In addition to learning about mechanisms of tolerance by the molecules that are needed for the induction of a peripheral tolerance response, it is worth knowing the molecules, cytokines, and cells that are not needed for the generation of the CD8+ Tregs.
Since Class II deficient mice are unable to mount a delayed hypersensitivity (DH) response (they lack the classical CD4+ T effector cells), these KO mice had never been tested for the development of ACAID. However, Nakamura used a local adoptive transfer assay to show that indeed, CD8+ Tregs were generated following AC inoculation of antigen. Thus classical CD4+ T cell help is not needed for the generation of ACAID CD8+ Tregs (29).
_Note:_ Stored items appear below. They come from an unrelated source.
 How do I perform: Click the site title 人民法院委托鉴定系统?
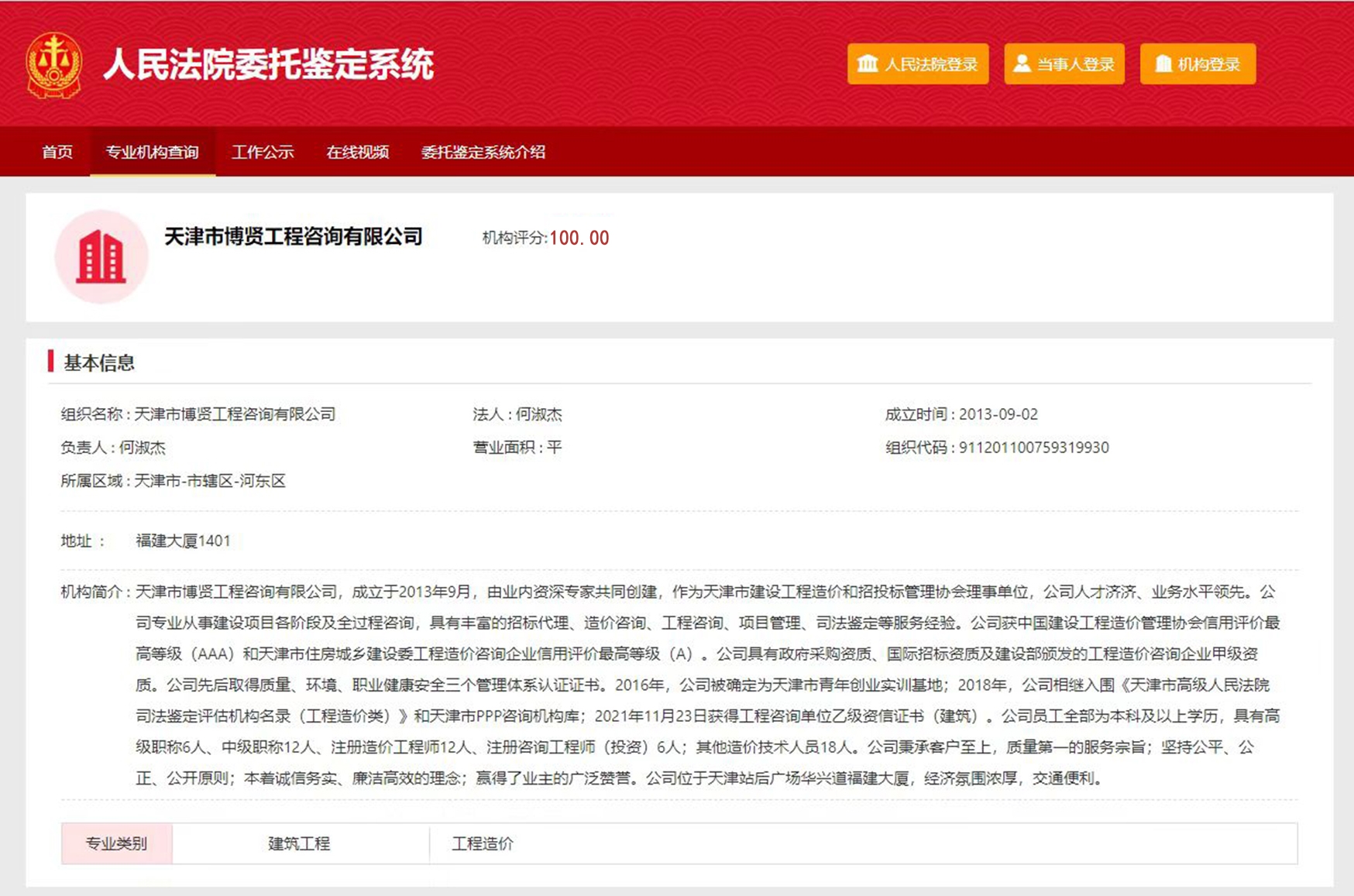click(268, 64)
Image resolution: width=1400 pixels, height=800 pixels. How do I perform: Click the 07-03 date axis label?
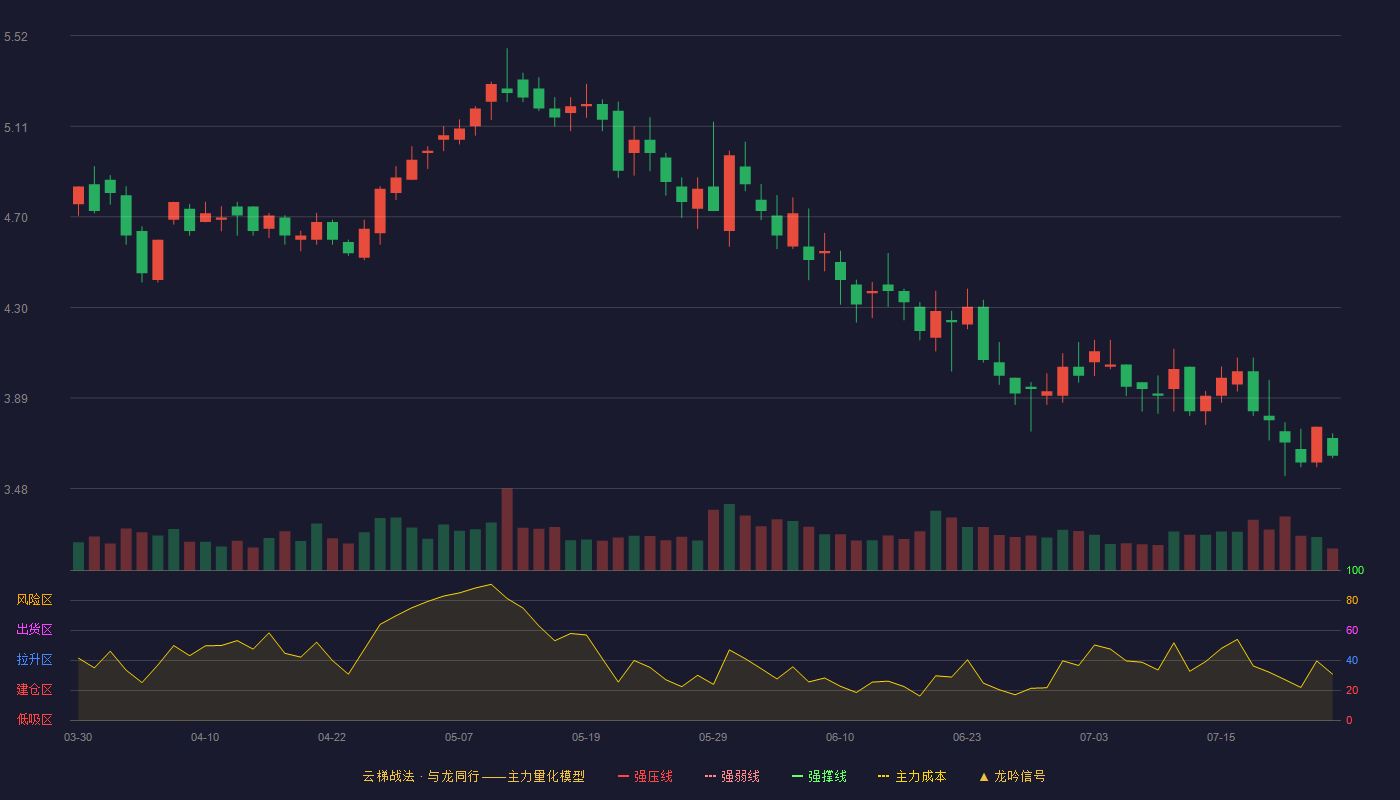point(1094,737)
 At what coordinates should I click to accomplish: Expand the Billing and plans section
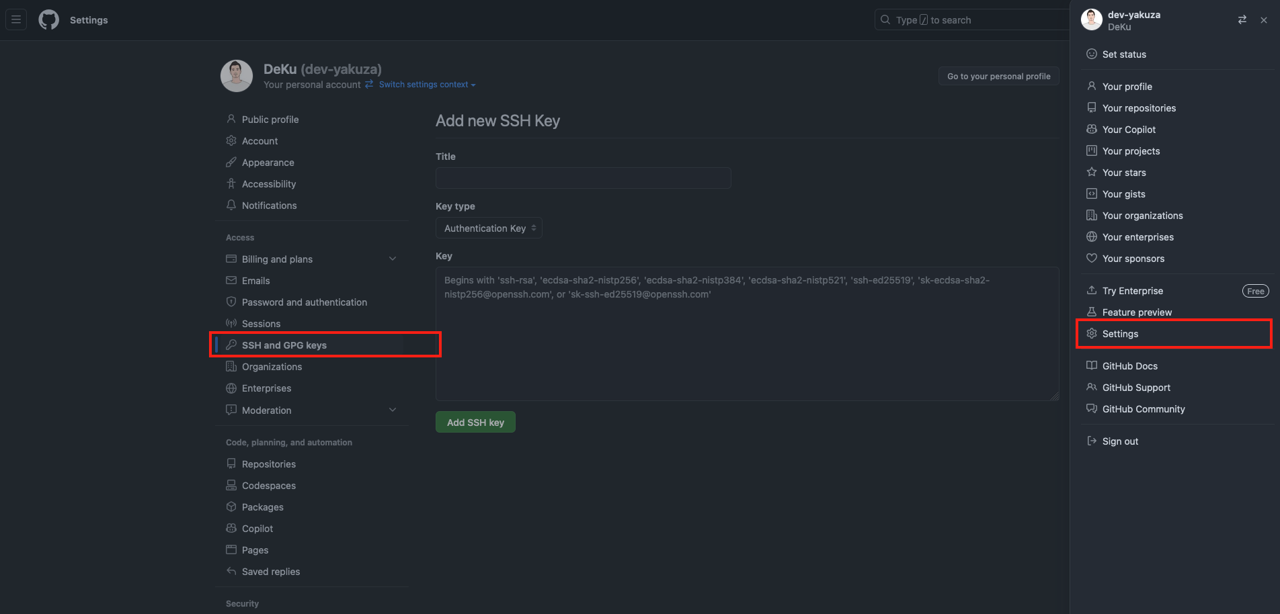tap(393, 258)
Early in the study of ocular immunology, suppression of DH was almost synonymous with ACAID. During this time the idea arose that ACAID was a deviation from a Th1 response to a Th2 response (40). But it now is known that after AC inoculation of antigen, not only are Th1 responses suppressed but Th2 inflammatory responses are regulated as well (41-43). To further test the role of Th2 responses in the generation of ACAID, Nakamura and colleagues showed that IL-14, IL-13, and Stat-6 were not needed for the generation of ACAID since all mice deficient in any one of these molecules were perfectly capable of acquiring ACAID and generating CD8+ Tregs after intracameral injection of antigen. These studies put to rest the idea that ACAID was a deviation towards a Th2 response.